--- MATERIAL FOR THE TASK Enclosed Below ---
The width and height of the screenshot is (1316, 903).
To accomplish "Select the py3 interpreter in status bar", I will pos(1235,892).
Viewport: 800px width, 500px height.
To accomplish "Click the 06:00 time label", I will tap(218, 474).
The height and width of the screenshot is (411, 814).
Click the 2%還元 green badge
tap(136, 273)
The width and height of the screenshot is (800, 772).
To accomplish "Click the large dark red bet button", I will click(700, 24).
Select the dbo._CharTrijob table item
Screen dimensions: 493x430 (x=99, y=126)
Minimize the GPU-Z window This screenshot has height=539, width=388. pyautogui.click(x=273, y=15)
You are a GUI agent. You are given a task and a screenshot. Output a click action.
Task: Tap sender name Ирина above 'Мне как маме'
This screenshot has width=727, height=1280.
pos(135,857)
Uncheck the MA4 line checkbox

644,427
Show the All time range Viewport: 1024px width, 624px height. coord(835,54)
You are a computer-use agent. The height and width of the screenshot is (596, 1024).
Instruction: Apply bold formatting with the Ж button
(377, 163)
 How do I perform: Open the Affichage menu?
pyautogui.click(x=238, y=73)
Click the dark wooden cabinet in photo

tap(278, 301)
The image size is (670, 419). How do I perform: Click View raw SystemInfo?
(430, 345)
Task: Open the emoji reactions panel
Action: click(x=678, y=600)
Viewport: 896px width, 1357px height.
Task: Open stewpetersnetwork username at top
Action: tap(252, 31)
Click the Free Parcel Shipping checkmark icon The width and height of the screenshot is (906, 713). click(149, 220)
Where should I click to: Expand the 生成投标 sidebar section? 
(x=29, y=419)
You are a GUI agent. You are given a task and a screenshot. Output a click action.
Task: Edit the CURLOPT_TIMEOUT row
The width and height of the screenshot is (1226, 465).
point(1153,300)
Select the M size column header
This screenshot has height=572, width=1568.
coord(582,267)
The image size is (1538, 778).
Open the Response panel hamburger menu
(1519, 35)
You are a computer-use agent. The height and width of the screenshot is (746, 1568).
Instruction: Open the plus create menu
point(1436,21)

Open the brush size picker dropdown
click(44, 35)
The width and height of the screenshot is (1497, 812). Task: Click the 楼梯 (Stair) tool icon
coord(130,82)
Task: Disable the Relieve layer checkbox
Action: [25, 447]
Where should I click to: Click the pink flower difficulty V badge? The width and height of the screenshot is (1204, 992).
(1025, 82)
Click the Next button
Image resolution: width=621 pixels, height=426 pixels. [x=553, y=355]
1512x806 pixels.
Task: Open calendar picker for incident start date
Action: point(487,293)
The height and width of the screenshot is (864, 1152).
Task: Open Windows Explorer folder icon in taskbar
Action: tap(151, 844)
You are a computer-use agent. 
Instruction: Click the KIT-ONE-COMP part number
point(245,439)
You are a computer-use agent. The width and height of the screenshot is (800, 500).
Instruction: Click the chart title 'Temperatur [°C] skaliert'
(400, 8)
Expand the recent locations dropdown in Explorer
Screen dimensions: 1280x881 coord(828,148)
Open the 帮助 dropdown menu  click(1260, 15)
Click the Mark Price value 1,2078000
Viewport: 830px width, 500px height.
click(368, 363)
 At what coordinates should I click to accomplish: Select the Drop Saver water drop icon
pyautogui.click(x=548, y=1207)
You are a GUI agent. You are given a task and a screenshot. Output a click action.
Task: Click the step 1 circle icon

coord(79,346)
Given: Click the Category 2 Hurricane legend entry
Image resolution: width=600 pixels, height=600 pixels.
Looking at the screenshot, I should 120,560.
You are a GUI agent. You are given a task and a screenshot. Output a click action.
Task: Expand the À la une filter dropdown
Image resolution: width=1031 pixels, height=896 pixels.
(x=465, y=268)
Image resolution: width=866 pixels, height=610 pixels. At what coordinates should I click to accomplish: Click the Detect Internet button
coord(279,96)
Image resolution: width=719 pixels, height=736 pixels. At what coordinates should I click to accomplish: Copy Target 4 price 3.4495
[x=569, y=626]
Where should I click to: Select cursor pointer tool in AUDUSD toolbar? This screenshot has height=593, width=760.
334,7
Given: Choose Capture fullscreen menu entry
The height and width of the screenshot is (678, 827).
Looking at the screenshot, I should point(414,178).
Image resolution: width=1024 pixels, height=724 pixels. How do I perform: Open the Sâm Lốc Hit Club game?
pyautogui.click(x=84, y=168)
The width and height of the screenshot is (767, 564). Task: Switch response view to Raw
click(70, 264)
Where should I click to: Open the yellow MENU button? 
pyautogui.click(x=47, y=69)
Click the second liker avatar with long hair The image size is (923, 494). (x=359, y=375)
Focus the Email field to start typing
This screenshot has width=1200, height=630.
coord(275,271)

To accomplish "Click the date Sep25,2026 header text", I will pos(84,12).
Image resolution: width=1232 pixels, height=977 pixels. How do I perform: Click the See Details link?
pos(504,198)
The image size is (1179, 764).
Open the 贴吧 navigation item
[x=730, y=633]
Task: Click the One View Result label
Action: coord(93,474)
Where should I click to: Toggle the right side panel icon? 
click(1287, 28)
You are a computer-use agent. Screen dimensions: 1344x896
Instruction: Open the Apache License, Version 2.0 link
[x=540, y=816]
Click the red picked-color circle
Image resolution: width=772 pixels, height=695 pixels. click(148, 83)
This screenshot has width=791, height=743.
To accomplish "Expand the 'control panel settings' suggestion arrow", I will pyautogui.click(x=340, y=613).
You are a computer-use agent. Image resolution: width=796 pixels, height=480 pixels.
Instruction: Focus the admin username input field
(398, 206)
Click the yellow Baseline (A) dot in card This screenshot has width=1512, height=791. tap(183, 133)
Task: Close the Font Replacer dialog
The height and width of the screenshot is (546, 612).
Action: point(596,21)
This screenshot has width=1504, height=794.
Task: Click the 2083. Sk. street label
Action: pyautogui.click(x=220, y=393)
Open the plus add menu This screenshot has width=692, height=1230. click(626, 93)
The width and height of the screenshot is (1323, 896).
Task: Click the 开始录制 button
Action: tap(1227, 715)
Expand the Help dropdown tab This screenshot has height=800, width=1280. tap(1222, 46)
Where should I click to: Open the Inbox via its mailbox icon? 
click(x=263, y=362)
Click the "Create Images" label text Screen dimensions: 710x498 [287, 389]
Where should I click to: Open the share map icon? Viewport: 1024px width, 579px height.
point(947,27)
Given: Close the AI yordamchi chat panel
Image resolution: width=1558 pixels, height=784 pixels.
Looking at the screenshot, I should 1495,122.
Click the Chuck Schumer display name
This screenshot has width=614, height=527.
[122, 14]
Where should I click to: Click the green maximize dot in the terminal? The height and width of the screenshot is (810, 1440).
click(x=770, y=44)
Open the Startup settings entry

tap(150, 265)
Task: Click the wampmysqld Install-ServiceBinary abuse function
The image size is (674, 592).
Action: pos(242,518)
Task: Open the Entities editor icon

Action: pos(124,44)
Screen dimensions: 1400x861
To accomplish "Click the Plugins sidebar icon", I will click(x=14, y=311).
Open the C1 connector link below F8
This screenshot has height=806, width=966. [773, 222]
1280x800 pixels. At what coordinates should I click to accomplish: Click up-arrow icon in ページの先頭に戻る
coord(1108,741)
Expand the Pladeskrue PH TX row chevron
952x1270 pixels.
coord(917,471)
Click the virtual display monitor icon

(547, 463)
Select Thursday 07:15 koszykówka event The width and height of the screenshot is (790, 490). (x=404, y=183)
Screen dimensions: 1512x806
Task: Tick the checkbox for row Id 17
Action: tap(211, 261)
--- End of Enclosed MATERIAL FOR THE TASK ---
## EXERCISE PROMPT
Go through the listing above. Show each line where the word "agent" is found.

## ANSWER BOX
You are a GUI agent. You are given a task and a screenshot. Output a click action.
You are a computer-use agent. The height and width of the screenshot is (596, 1024).
You are a GUI agent. You are given a task and a screenshot. Output a click action.
You are a computer-use agent. The height and width of the screenshot is (746, 1568).
You are a computer-use agent. 
You are a computer-use agent. The width and height of the screenshot is (800, 500).
You are a GUI agent. You are given a task and a screenshot. Output a click action.
You are a GUI agent. You are given a task and a screenshot. Output a click action.
You are a computer-use agent. Screen dimensions: 1344x896
You are a computer-use agent. Image resolution: width=796 pixels, height=480 pixels.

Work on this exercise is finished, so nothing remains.